Despite a dramatic decrease in frequency, SIDS still remains a leading cause of infant mortality.

Nationwide, SIDS kills about four babies out of every 10,000 live births, down from about 130 in 10,000 in 1990, according to the CDC.

To prevent SIDS, along with putting young infants to sleep on their backs, the AAP also encourages breastfeeding, pacifier use and firm crib mattresses while advising against blankets, pillows and bed sharing.

For the new study, researchers examined survey data collected from 3,297 mothers of infants from two to six months old.

Overall, 77 percent of the women said they usually put babies to sleep on their backs, while about 14 percent said they typically put babies to sleep on their sides and roughly 8 percent routinely put babies down on their stomachs.

Mothers who were African-American or didn’t complete high school were more likely to put babies to sleep on their stomachs.

While 58 percent of the mothers said they intended to put infants down on their backs all the time, only 44 percent said they followed through each time their baby went to sleep.

THE DANGERS OF SIDS 

In 2015 Sudden Infant Death Syndrome (SIDS) killed about 1,600 babies in the US, according to the CDC.

Among babies that are less than a year old, SIDS is the leading cause of death.

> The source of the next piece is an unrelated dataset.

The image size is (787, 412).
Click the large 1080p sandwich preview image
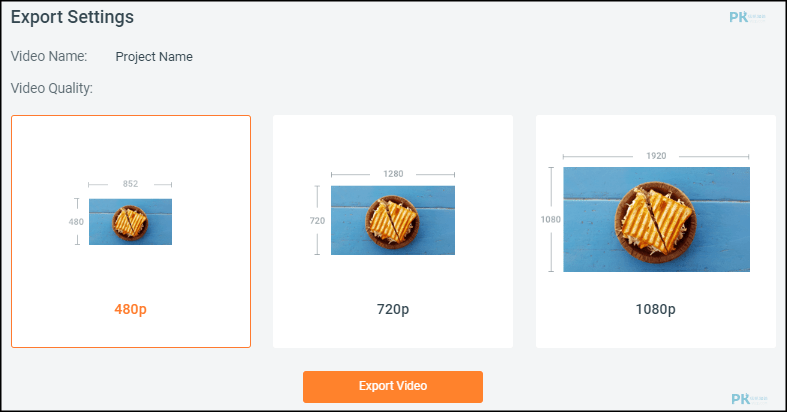click(x=657, y=219)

SIDS can occur for a number of reasons, including:

  • suffocation by bedding
  • overlay, which occurs if an adult rolls up against or on top of a baby while the baby is sleeping
  • strangulation, which can occur if a baby’s head gets caught between two posts on a crib
  • wedging, which occurs if a baby gets trapped between two objects such as a mattress and a wall

When doctors explained safe sleep practices, women were 40 percent less likely to report putting babies to sleep on their stomachs and 50 percent less likely to put infants to sleep on their sides, the study also found.

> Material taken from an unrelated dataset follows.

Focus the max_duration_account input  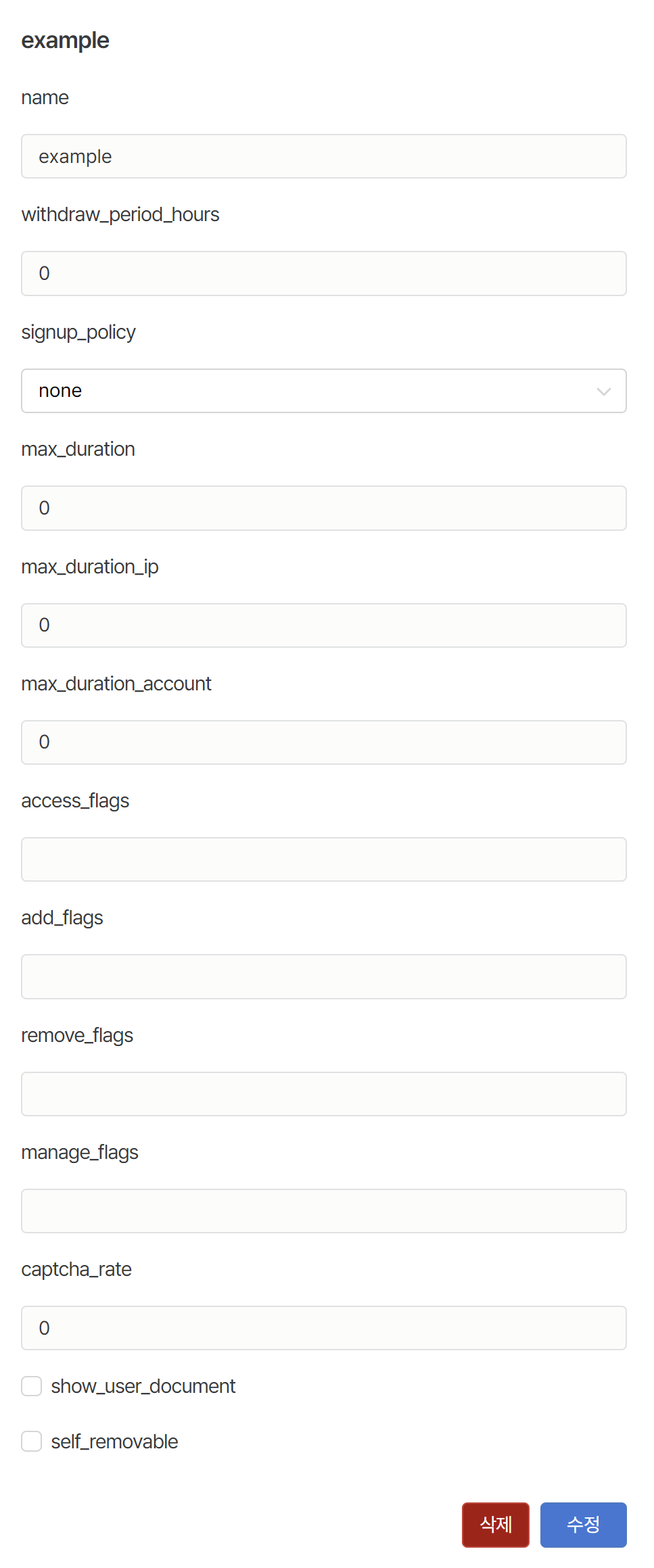(x=323, y=742)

The study was not a controlled experiment designed to show whether or how educating women about infant sleep safety might influence how babies actually went to sleep or their odds of dying during the night.

It also did not explain why some parents did not always put babies to sleep on their backs, said Michael Gradisar, a psychology researcher at Flinders University in Adelaide, Australia, who was not involved in the study.

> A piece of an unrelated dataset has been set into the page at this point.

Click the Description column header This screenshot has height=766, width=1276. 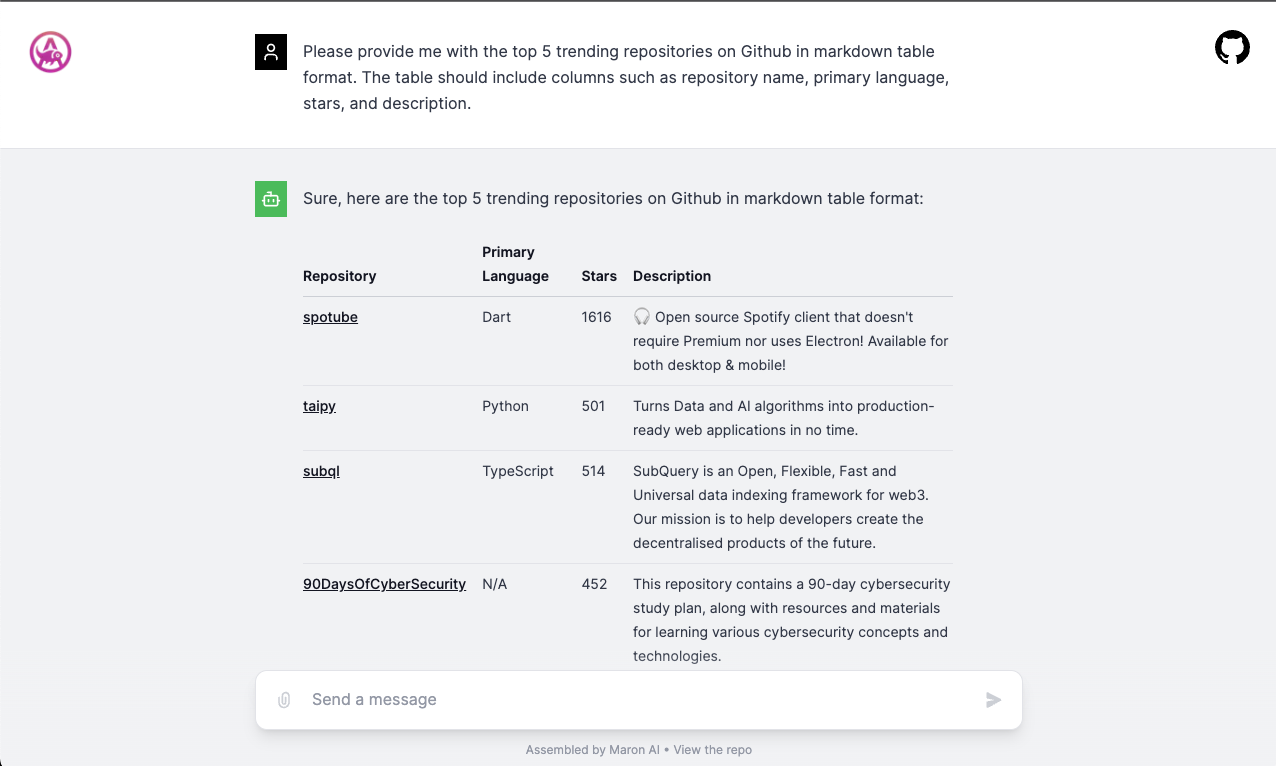pos(672,276)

‘If we can get parents to explain their decision in their own words, then we can begin to understand what factors are more important in their decision making than following recommended safe sleeping practices,’ Gradisar said by email.

Still, the results underscore a need for better education, said Dr Michael Goodstein, a neonatologist for WellSpan York Hospital and a member of the AAP Task Force on SIDS.

‘We still have a lot of work to do and lives are at stake,’ Dr Goodstein, author of an accompanying editorial, said.

‘If we can’t find ways to work with families to achieve behavior change so that parents want to keep their babies supine and believe that it makes a difference then we are not going to see further gains in terms of reducing sleep-related deaths and our postnatal infant mortality rate in the US,’ Dr Goodstein added.